Once you find the line with "This screenshot has height=608, width=1176." in the data that follows, repeat it and every line after it exactly, through the line with "You are a computer-use agent.".

*** Opening of TASK INPUT ***

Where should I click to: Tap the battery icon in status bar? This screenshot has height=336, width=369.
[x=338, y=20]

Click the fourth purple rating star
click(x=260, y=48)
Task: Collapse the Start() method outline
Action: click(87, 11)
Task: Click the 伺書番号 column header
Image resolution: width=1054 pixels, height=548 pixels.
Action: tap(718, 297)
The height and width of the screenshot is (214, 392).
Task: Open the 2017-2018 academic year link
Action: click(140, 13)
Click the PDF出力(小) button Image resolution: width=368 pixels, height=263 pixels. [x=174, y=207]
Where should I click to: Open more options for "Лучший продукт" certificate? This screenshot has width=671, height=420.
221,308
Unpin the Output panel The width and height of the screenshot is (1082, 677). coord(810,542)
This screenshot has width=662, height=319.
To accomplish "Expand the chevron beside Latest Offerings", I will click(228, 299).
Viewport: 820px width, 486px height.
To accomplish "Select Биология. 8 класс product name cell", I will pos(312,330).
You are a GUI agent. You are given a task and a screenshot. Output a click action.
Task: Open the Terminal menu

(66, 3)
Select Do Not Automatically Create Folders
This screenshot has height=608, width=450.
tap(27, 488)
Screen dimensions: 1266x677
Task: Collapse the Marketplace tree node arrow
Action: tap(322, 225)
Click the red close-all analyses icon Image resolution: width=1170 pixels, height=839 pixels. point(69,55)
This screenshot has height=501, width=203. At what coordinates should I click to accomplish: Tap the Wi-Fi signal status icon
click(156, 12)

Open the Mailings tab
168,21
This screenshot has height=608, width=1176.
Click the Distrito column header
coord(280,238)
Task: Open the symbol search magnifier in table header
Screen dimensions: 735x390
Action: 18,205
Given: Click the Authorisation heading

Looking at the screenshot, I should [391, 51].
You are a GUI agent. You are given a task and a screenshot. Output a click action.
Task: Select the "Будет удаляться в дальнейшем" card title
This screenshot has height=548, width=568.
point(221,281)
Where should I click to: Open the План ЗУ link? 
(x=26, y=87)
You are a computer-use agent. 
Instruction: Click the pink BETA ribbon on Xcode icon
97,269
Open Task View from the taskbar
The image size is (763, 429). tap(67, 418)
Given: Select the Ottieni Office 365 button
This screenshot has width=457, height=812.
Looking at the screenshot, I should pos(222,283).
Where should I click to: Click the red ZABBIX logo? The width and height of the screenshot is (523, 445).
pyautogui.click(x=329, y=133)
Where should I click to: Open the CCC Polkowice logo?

*** Close of TASK INPUT ***

▶ _SOLUTION TO THE PROBLEM_:
This screenshot has height=608, width=1176.
Click the Distrito column header
coord(280,238)
Task: Open the symbol search magnifier in table header
Screen dimensions: 735x390
Action: 18,205
Given: Click the Authorisation heading

Looking at the screenshot, I should [391, 51].
You are a GUI agent. You are given a task and a screenshot. Output a click action.
Task: Select the "Будет удаляться в дальнейшем" card title
This screenshot has height=548, width=568.
point(221,281)
Where should I click to: Open the План ЗУ link? 
(x=26, y=87)
You are a computer-use agent. 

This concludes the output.